Here's one that's right up my street, an award winning Animation shown at the 2009 Sundance film festival that indulges into a world that is somewhat cute in stylistic appearance yet contradicts itself via steriotypically grotesque notions, yet never straying too far from the heartwarming moral of the story itself. This Animation uses the same style as found in Wallace and Gromit or Chicken Run, for example. It uses real models to produce claymation (one stop motion animation) as its main technique to well executed effect. It is writer and director Adam Elliot's mind that conveys this film as a depiction that follows up to the Oscar Award Winning film "Hervey Krumpet".

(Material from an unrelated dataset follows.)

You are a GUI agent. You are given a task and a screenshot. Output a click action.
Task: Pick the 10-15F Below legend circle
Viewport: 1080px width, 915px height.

The film follows two main characters with relatively unhappy lives, who become unlikely pen pals that constructs a friendship that lasts for years. The question is, will they ever meet? It begins where 8 year old Mary Dinkle writes a letter including a bar of chocolate to a random person in the Manhattan phone directory (I wouldn't advise any 8 year old to try this) which to her suprise they reply whole heartedly. As Mary lives with her alcoholic Mother and her "busy" Father, this outlet seems nowhere near as bad as the chaos of her deteriorating family, so to feel a friendly presence soothes her keeping her positive and stops her feeling alone in the world.Max on the other hand is a lonely, forty year old over weight man from New York who often suffers from anxiety attacks.
You could say there is a hint of some sadistic peodiphilic notion, that there is a young child talking to a random stranger thus this creates a feeling of tension and an undertone of social disposition to the audience. You could say that the questions Mary asks Max, the fact that Max responds to her so frequently, could be a sign that an older man is feeding of the vunerability of a young child. However as the animation goes on this seedy tension becomes unapparent as the characters begin to grow onto the audience and they begin to further realise these two lonely individuals, no matter the age gap, just enjoy making sure each other are able to feel better about themselfs. In many respects, this tone of respect and human moral is not only touching but says a lot about true innocence and how it is hard to come by. They discover they can learn a lot from one another which as a result continues the longing to keep contact, nobody can understand Max better than a child anyway as he suffers from Aspergers syndrome so is always seen as different.
These differences however cause the film to take turns on itself, where it becomes almost jolting to watch at times as the tone changes so frequently and sudden. It does this by showing how the two characters lives are from a personal level, for example flying into the world of Max's Aspergers syndrome, which not only teaches you about the condition but makes you unsure whether your supposed to laugh at or with Max, or if you are supposed to laugh at all. The film is clever at making you feel great opposites, comfort to uncomfort, joy to sadness, it could be described as a pulling and pushing the audience. The colour schemes used within this animation help to convey the dull tone of feeling alone, or like your in a dark place, clinging onto a hope that keeps ones life with a meaning for exsistance. To encourage this, Adam uses very monochromatic colour schemes, with the occassional hint of brighter hues where neccesary to fit the mood of the characters or where the story is headed. There is a decent voice cast used within this animation and the music choices go hand in hand with the imagery used to back up the characters and the action that unfolds around them.
Overall a funny film with some dark undertones that manages to swiftly sway between light hearted and beautiful touching displays that transcend into anxious parallels to its own innocence. The only down side to this film would be the mid section of the film slightly drags on for too long, however it doesn't distract away too much from the main point. Good film, good laugh, yet sad and thought provoking.